# 所给摘录
----------
场景一:漏斗分析(用 CTE 分步骤计算)

-- 电商购物漏斗:浏览 → 加购 → 下单 → 支付
WITH funnel AS (
-- 步骤 1:浏览
SELECT 'view' AS step, 1 AS step_order, COUNT(DISTINCT user_id) AS users
FROM events WHERE event_type = 'view' AND event_date = '2024-01-15'
UNION ALL
-- 步骤 2:加购
SELECT 'add_cart', 2, COUNT(DISTINCT user_id)
FROM events WHERE event_type = 'add_cart' AND event_date = '2024-01-15'
UNION ALL
-- 步骤 3:下单
SELECT 'order', 3, COUNT(DISTINCT user_id)
FROM events WHERE event_type = 'order' AND event_date = '2024-01-15'
UNION ALL
-- 步骤 4:支付
SELECT 'pay', 4, COUNT(DISTINCT user_id)
FROM events WHERE event_type = 'pay' AND event_date = '2024-01-15'
)
SELECT
step,
users,
LAG(users) OVER (ORDER BY step_order) AS prev_step_users,
ROUND(users * 100.0 / FIRST_VALUE(users) OVER (ORDER BY step_order), 2) AS overall_rate,
ROUND(users * 100.0 / LAG(users) OVER (ORDER BY step_order), 2) AS step_rate
FROM funnel;

场景二:月度同环比报表

WITH monthly AS (
SELECT
DATE_FORMAT(order_date, '%Y-%m') AS month,
SUM(amount) AS revenue,
COUNT(DISTINCT user_id) AS buyers
FROM orders
WHERE order_date >= '2023-01-01'
GROUP BY DATE_FORMAT(order_date, '%Y-%m')
----------
# 任务说明
- 1) 判断下列说法是否符合摘录：(a) 漏斗的四个步骤依次是浏览、加购、下单、支付；(b) 漏斗只统计 2024-01-16 这一天的事件；(c) 月度报表只取 2023-01-01 及之后的订单。每项回答“是”或“否”，并原文引出起决定作用的字句。
- 2) 把摘录中从“场景一:漏斗分析(用 CTE 分步骤计算)”起、一直到“3, COUNT(DISTINCT user_id)”止的部分原样重新写出。
后面的数据与上面的摘录无关。

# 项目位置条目
----------
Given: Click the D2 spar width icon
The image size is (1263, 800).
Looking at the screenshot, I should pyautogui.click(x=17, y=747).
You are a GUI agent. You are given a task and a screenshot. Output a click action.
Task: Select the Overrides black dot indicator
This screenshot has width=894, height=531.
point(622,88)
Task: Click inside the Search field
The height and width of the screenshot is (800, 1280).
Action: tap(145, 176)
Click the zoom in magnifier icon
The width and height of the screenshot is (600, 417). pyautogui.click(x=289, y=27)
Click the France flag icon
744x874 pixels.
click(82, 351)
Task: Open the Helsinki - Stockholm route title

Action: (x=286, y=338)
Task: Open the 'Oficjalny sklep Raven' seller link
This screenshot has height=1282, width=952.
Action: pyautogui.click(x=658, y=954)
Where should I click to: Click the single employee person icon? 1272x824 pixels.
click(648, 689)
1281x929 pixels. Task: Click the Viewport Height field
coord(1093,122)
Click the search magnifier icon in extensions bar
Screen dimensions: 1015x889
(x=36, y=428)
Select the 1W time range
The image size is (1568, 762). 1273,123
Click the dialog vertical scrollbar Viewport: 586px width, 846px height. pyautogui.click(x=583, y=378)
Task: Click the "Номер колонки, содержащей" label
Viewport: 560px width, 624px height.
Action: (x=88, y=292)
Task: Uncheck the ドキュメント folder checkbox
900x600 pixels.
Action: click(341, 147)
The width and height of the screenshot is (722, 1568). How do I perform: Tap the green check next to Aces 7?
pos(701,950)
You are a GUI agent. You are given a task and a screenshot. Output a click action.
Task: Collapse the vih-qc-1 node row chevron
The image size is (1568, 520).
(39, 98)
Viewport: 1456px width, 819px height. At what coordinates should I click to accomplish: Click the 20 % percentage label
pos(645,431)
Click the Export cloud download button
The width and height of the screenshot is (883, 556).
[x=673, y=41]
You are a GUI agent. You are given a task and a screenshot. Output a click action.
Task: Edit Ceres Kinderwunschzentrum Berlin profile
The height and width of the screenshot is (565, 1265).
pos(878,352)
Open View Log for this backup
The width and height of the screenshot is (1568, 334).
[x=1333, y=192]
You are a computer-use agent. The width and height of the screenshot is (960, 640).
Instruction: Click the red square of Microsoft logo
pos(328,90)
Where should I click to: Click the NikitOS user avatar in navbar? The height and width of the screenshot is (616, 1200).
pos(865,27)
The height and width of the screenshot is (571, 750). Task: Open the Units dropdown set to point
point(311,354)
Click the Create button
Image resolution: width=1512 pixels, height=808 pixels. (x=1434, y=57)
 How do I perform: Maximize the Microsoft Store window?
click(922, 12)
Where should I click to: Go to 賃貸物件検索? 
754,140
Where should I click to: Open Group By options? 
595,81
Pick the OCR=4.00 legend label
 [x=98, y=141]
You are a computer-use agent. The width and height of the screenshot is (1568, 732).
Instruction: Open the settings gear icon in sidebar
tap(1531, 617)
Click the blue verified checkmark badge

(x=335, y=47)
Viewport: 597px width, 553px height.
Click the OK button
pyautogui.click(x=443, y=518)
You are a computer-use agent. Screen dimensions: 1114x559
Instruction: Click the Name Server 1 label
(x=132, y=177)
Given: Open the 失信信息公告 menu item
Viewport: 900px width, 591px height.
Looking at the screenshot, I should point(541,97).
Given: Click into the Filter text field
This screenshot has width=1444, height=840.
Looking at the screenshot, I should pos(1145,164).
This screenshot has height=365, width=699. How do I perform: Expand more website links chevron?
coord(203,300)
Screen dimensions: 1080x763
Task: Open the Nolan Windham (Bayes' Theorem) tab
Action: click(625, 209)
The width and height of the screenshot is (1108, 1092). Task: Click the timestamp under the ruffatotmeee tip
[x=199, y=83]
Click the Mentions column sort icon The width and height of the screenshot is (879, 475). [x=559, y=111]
----------
# 参考答案
- 1)
(a) 是。“电商购物漏斗:浏览 → 加购 → 下单 → 支付”
(b) 否。“event_date = '2024-01-15'”
(c) 是。“WHERE order_date >= '2023-01-01'”

- 2)
场景一:漏斗分析(用 CTE 分步骤计算)

-- 电商购物漏斗:浏览 → 加购 → 下单 → 支付
WITH funnel AS (
-- 步骤 1:浏览
SELECT 'view' AS step, 1 AS step_order, COUNT(DISTINCT user_id) AS users
FROM events WHERE event_type = 'view' AND event_date = '2024-01-15'
UNION ALL
-- 步骤 2:加购
SELECT 'add_cart', 2, COUNT(DISTINCT user_id)
FROM events WHERE event_type = 'add_cart' AND event_date = '2024-01-15'
UNION ALL
-- 步骤 3:下单
SELECT 'order', 3, COUNT(DISTINCT user_id)